WHAT THE TASK ASKS:
Output only the lines below from the one containing "Open the Контакты tab" to the one containing "The width and", exactly as written, both ends kept.

MATERIAL FOR THIS TASK:

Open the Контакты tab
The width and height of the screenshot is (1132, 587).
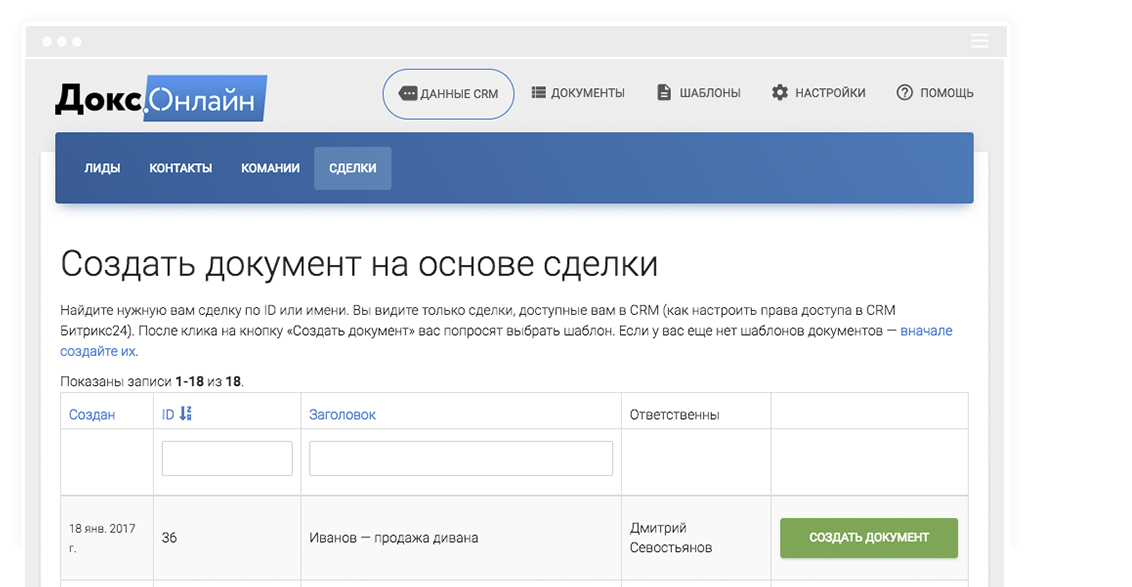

==

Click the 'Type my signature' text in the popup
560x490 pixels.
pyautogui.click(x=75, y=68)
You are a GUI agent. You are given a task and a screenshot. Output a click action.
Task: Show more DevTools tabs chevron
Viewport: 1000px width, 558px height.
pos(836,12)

TASK ANSWER:
Open the Контакты tab
The width and height of the screenshot is (1132, 587).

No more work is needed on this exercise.